Wednesday, 11 February 2015

Nothing to worry about, then.

Last year, the practical reinventor managed to get stung by a bee twice.  And twice she had a serious reaction.  Lots of red and itchy and swollen, to the point she grumpily conceded there might an issue, and said issue should be dealt with.

The dealing-with involved a GP visit, a referral to an allergy specialist, then a five-month wait for the privilege of paying $400.

Which is a little unfair, but still.

So yesterday was the long-awaited visit to the allergy specialist, in a converted house in one of Perth's more soulless suburbs.

He drew a grid on her arm, applied various venoms, pricked the skin, and we sat back to watch what happened.

Turns out she's allergic to bee stings (hmm...) but not to other bitey/sting-y things.  And allergic in little more than an uncomfortable/annoying manner.  Although it does look rather dramatic.
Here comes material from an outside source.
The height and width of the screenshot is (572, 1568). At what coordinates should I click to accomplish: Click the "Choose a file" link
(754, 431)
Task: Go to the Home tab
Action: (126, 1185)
Nothing life-threatening.  No need for panic or an epi-pen.

So that's that, then.

The bee hive can remain in the back garden, and so long as there are antihistamines, cortisone and ice on hand, all should be well.

But really, she should just avoid being stung.

Wednesday, 4 February 2015

On the logic of dogs frightened out of their wits

It's one of those Perth things, it hardly ever rains here, so when it does, it's quite an event.

There have been summer storms over the last week.  Proper storms with thunder and lightning.

The dogs have been beside themselves.  Trembling and clinging to the reinventors' ankles at considerable risk of tripping, kicking and stepping on paws.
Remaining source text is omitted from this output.